LDN is an off-label prescription in the United States. No drug company owns it (the patent expired decades ago), so no sponsor has paid for the expensive Phase III trials needed for a fibromyalgia label. This is the single biggest reason LDN is still treated as a “fringe” therapy by some physicians — not because the science is weak, but because the profit motive is missing.

How LDN Works in Fibromyalgia

Fibromyalgia is, at its core, a disease of amplified pain signaling in the central nervous system (see central sensitization). The volume knob on pain is turned up, and a big part of that volume is controlled by microglia — the immune cells of the brain and spinal cord.

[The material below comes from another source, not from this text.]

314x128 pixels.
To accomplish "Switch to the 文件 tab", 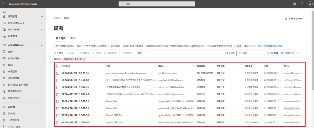I will click(73, 38).
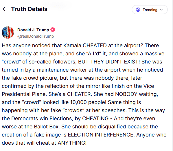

When microglia are chronically activated, they pump out inflammatory cytokines (IL-6, TNF-alpha, IL-1β) and pro-inflammatory chemicals that sensitize the nerves around them. Imagine a smoke alarm wired to an amplifier: every tiny input becomes a siren. This is why a light touch, a cool breeze, or a sound can register as pain in fibromyalgia.

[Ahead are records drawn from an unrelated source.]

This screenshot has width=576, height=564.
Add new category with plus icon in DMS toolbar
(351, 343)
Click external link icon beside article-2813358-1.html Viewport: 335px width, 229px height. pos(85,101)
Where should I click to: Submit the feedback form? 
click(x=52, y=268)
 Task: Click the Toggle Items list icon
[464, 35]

LDN appears to calm that alarm through two distinct actions:

TLR4 antagonism on microglia. Naltrexone (in its non-opioid stereoisomer and likely the regular one too) blocks Toll-like receptor 4 (TLR4) on microglial cells. TLR4 is a major “danger signal” receptor. Blocking it tells microglia to stand down and stop pumping out inflammatory cytokines. This is thought to be the main pain-quieting mechanism.
Transient opioid blockade → endorphin rebound. The short, partial opioid blockade briefly reduces activity at mu-opioid receptors. The brain responds by upregulating both endorphin production and opioid-receptor sensitivity. Over weeks, the body's own pain-control system becomes more responsive.

In short, LDN is not a painkiller the way ibuprofen or an opioid is. It does not suppress pain while you take it. It retrains the neuroimmune system over weeks to generate less pain in the first place.

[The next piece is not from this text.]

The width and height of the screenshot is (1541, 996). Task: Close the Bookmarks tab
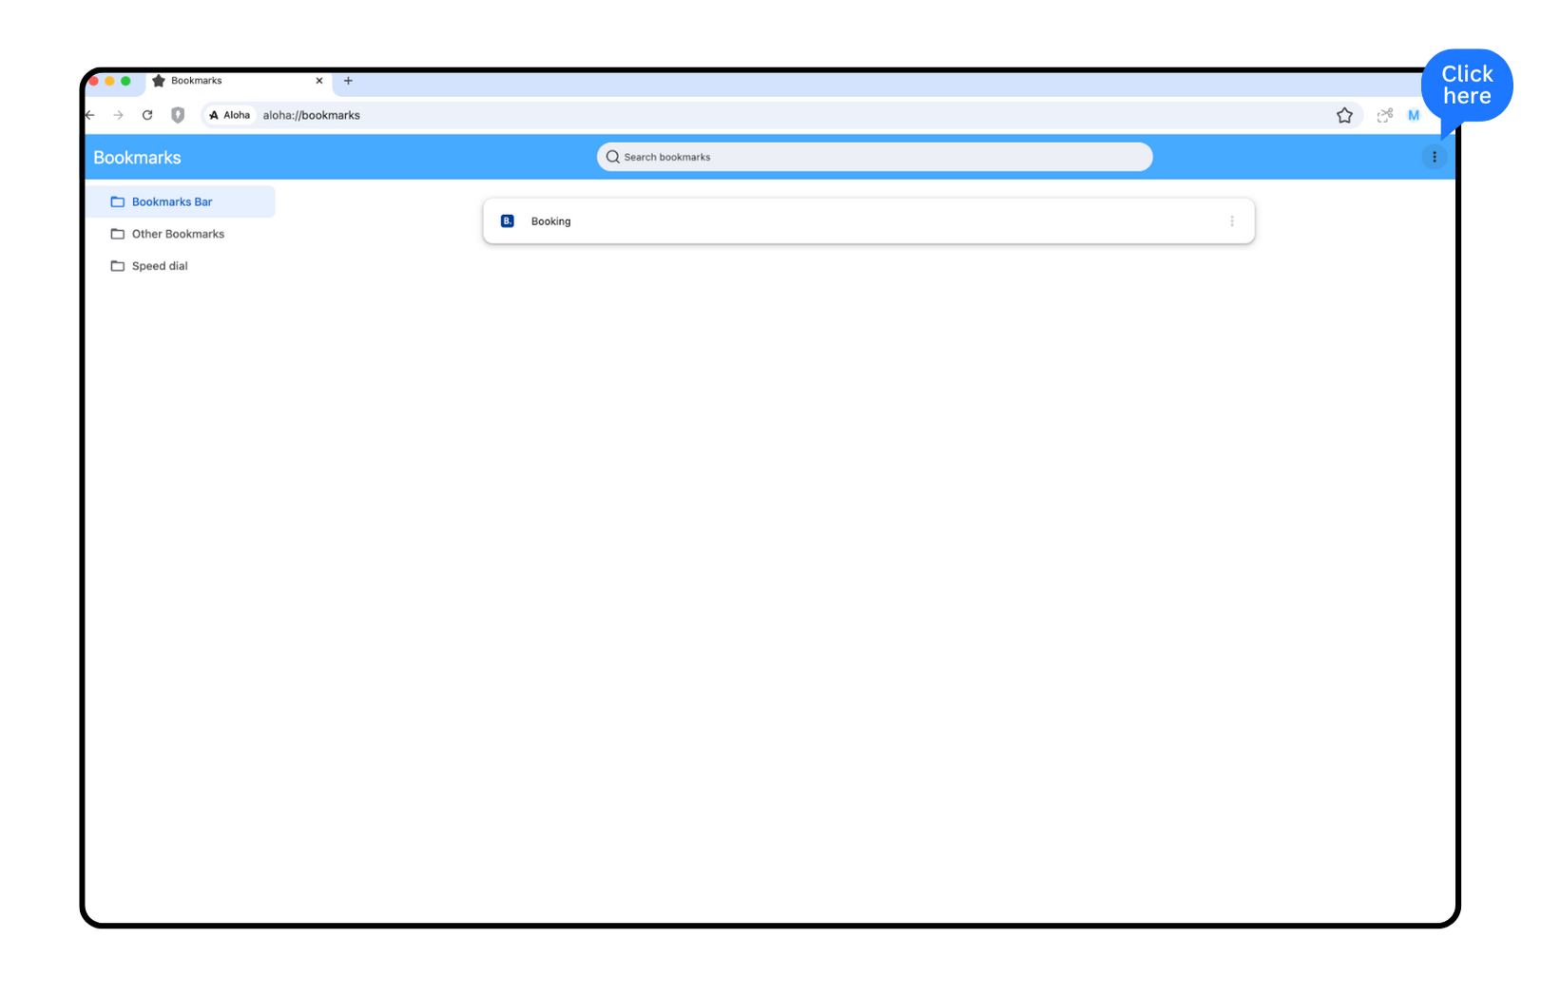point(319,81)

The Younger / Stanford Trials

The modern LDN story in fibromyalgia was largely built by Jarred Younger, PhD, first at Stanford and now at the University of Alabama at Birmingham. Two small but careful studies put LDN on the map:

Younger 2009 (pilot, single-blind crossover). Ten women with fibromyalgia took LDN 4.5 mg nightly for eight weeks. Average pain dropped by about 30% compared with placebo, and fatigue and stress also improved. The paper is small but carefully done and was the first controlled hint that LDN helps fibromyalgia specifically.

Younger 2013 (randomized, double-blind, placebo-controlled crossover). Thirty-one women completed twelve weeks of LDN versus placebo. LDN reduced daily pain by roughly 28.8%, compared with 18.0% for placebo. Roughly 32% of LDN-treated participants met the threshold for a significant response, versus 11% on placebo. Mood improved. Side effects were mild.

Parkitny & Younger 2017. A follow-up study measured serum cytokines before and after LDN and found reductions in IL-1β, IL-6, IL-17A, TNF-alpha, and others. This gave the first biological fingerprint to back up the clinical results — LDN really was dampening inflammatory signaling, not just producing a placebo response.

These trials are small by pharma standards — tens of patients, not thousands. A large, definitive Phase III trial has never been done because no sponsor would profit from it. What we have instead is a growing number of open-label case series, a handful of replications, and tens of thousands of patient reports showing a consistent signal: roughly one in three fibromyalgia patients gets meaningful relief, the drug is cheap, and the side-effect profile is mild.

Typical Dosing — Where to Start and Where to Land

The standard target dose in fibromyalgia is 4.5 mg once daily. Almost every published trial and almost every experienced LDN prescriber aims there. Some patients do better at slightly lower (3.0 mg) or slightly higher (up to 6 mg) doses, but 4.5 mg is the anchor.

You do not start at 4.5 mg. Jumping straight to the target is the single biggest reason patients quit LDN in the first two weeks — vivid dreams, insomnia, and headaches are far worse if you skip titration.

A typical starting dose is 0.5 mg to 1.5 mg. From there you climb over several weeks toward 4.5 mg, pausing or dropping back if side effects flare.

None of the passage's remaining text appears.